Metadata-Version: 2.4
Name: taskkit
Version: 0.2.4
Summary: a distributed task runner
Home-page: https://github.com/saryou/taskkit
Author: Ryosuke Sasaki
Author-email: saryou.ssk@gmail.com
Project-URL: Bug Tracker, https://github.com/saryou/taskkit/issues
Classifier: Programming Language :: Python :: 3
Classifier: License :: OSI Approved :: MIT License
Classifier: Operating System :: OS Independent
Requires-Python: >=3.9
Description-Content-Type: text/markdown
License-File: LICENSE
Requires-Dist: typing-extensions>=4.0.0
Dynamic: author
Dynamic: author-email
Dynamic: classifier
Dynamic: description
Dynamic: description-content-type
Dynamic: home-page
Dynamic: license-file
Dynamic: project-url
Dynamic: requires-dist
Dynamic: requires-python
Dynamic: summary

# Taskkit

**Taskkit** is an experimental, lightweight distributed task runner designed as an alternative to [Celery](https://github.com/celery/celery), with improved resource efficiency for handling asynchronous tasks.

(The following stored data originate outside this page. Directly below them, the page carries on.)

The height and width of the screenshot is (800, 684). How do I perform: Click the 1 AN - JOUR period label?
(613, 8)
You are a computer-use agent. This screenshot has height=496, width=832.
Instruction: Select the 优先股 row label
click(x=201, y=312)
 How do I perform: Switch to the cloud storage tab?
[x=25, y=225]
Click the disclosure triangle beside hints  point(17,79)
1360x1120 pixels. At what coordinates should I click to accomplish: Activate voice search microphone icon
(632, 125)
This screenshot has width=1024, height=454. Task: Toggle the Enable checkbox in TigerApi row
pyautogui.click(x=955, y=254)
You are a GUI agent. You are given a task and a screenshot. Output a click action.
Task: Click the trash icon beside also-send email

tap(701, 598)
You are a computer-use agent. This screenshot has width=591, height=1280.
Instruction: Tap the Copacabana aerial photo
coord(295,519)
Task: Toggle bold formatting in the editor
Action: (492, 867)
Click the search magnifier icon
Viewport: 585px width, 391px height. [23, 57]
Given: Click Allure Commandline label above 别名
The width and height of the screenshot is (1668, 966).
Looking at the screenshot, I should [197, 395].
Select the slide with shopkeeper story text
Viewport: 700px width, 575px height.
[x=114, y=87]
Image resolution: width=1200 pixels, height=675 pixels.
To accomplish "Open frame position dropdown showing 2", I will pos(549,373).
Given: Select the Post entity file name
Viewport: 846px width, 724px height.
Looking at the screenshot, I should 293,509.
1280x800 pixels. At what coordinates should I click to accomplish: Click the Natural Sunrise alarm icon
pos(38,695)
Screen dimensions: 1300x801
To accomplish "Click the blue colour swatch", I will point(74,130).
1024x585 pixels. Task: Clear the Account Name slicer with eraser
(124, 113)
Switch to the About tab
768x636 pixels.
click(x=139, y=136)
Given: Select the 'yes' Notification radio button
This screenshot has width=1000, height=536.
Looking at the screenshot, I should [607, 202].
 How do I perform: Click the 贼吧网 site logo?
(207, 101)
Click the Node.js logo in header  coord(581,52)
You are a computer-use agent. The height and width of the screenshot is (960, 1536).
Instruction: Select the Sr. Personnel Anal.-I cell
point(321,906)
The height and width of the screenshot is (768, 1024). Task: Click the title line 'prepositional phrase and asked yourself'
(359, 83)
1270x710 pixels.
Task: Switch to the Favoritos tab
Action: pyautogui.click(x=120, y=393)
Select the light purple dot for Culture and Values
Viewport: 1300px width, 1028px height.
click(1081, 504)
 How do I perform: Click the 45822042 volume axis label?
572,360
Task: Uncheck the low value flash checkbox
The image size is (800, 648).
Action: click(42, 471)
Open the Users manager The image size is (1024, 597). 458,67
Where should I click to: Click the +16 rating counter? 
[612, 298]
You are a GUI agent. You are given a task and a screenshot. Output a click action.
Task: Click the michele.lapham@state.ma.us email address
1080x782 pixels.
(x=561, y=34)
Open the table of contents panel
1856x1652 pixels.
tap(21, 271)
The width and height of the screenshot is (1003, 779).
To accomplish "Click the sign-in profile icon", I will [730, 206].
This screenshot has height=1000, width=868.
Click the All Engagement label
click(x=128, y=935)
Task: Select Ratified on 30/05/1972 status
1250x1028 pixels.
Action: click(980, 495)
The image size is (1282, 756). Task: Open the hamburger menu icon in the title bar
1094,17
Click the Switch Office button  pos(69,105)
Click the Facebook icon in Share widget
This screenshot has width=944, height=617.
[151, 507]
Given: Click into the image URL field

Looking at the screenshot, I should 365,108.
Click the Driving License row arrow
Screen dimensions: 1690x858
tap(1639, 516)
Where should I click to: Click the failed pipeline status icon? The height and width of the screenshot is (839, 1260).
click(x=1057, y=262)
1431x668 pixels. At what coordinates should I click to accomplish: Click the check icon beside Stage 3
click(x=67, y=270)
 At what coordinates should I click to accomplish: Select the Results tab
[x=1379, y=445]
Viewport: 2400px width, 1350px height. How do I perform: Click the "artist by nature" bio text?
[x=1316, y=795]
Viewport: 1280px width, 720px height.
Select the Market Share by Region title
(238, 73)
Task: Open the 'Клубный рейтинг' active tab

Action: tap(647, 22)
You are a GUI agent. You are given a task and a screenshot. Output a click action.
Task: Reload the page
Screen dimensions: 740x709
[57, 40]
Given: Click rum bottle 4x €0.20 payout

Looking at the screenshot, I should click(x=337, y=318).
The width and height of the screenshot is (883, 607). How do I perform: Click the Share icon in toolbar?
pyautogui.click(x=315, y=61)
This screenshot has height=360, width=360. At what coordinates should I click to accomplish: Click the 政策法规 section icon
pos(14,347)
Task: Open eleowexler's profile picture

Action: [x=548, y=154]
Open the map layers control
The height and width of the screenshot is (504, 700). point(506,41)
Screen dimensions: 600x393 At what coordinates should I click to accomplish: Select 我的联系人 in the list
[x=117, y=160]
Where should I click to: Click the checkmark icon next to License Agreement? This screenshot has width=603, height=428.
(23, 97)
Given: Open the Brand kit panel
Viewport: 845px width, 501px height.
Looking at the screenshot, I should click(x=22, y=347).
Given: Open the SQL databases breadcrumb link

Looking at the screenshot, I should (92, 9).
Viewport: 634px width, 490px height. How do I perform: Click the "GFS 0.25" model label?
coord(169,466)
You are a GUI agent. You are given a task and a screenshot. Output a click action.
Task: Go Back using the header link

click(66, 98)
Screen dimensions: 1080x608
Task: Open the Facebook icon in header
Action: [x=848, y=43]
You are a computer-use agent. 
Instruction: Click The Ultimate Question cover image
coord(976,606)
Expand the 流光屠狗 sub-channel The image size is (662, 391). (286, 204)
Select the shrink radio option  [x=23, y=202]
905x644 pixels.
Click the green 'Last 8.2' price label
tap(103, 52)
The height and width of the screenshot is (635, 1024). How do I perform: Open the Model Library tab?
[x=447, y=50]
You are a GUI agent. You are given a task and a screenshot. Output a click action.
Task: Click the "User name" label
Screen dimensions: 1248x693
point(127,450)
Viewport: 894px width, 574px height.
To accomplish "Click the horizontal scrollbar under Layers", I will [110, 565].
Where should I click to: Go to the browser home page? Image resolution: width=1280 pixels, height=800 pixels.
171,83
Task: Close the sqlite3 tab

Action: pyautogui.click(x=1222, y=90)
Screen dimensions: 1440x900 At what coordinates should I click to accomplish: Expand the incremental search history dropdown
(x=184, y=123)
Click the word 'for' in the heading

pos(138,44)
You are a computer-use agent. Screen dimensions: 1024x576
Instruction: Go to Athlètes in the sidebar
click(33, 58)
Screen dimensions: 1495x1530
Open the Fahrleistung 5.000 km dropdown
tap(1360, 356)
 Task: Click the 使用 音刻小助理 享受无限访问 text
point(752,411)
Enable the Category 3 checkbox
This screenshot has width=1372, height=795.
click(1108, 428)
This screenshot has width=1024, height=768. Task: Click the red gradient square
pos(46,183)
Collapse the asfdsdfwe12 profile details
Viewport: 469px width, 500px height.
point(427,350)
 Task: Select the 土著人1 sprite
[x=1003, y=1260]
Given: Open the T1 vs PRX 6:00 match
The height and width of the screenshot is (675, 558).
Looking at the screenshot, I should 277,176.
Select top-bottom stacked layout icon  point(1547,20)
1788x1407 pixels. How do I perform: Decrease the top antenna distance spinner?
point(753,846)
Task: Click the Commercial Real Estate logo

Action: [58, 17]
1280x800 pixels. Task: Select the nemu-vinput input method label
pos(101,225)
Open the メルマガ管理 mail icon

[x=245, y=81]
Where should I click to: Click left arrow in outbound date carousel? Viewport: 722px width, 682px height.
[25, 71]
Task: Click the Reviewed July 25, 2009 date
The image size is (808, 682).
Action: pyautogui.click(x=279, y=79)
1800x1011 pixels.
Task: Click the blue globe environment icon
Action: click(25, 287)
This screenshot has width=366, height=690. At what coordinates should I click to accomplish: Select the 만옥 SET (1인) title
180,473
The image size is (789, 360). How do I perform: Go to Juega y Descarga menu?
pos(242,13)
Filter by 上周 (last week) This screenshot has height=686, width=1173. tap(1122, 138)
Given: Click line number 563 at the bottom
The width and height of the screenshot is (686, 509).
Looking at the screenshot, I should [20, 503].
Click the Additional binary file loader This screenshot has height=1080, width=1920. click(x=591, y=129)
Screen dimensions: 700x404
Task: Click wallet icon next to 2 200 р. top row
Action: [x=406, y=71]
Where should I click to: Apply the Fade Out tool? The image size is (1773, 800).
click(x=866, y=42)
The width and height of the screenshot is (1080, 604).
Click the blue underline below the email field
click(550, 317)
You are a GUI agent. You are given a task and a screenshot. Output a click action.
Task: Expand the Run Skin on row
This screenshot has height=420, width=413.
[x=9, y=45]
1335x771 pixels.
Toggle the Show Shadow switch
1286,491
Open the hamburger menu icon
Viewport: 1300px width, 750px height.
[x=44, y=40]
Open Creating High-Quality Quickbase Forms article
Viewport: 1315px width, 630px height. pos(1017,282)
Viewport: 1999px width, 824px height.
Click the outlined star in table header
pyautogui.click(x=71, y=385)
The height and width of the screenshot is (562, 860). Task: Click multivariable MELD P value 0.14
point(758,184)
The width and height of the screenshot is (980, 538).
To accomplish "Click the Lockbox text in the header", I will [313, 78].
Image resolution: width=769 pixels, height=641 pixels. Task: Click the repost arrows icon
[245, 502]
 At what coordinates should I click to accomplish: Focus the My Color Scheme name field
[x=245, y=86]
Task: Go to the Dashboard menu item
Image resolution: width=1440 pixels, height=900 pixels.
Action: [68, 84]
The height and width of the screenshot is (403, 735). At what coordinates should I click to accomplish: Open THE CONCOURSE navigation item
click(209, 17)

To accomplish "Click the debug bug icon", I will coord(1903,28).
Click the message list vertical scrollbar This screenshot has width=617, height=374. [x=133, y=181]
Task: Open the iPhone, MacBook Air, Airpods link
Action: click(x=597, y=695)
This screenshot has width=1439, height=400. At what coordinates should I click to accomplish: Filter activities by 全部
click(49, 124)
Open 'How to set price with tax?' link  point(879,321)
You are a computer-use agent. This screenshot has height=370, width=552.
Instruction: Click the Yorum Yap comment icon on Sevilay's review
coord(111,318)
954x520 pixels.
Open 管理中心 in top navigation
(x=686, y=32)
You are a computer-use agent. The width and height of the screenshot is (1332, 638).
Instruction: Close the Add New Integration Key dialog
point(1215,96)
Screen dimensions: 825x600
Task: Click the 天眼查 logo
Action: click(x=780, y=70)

- **GitHub**: [https://github.com/saryou/taskkit](https://github.com/saryou/taskkit)  
- **PyPI**: [https://pypi.org/project/taskkit/](https://pypi.org/project/taskkit/)


## Motivation

At [Nailbook](https://nailbook.jp/), we initially used [Celery](https://github.com/celery/celery) for asynchronous task processing. However, Celery assigns one process per worker, which resulted in inefficient resource utilization—especially since most tasks in Nailbook are I/O-bound.

To solve this issue, we developed **Taskkit**, a task runner that enables worker execution on a per-thread basis. This approach optimizes resource usage, making it more efficient for I/O-heavy workloads.

## Design Philosophy

Taskkit is designed with an extremely **simple API** in mind.  
All major APIs **(except for encoding/decoding of task data)** are fully type-annotated using Python’s `typing` module.  

This ensures:
- **Low implementation cost** – The API remains lightweight and easy to integrate.
- **Readability & predictability** – Developers can quickly understand the expected behavior of tasks.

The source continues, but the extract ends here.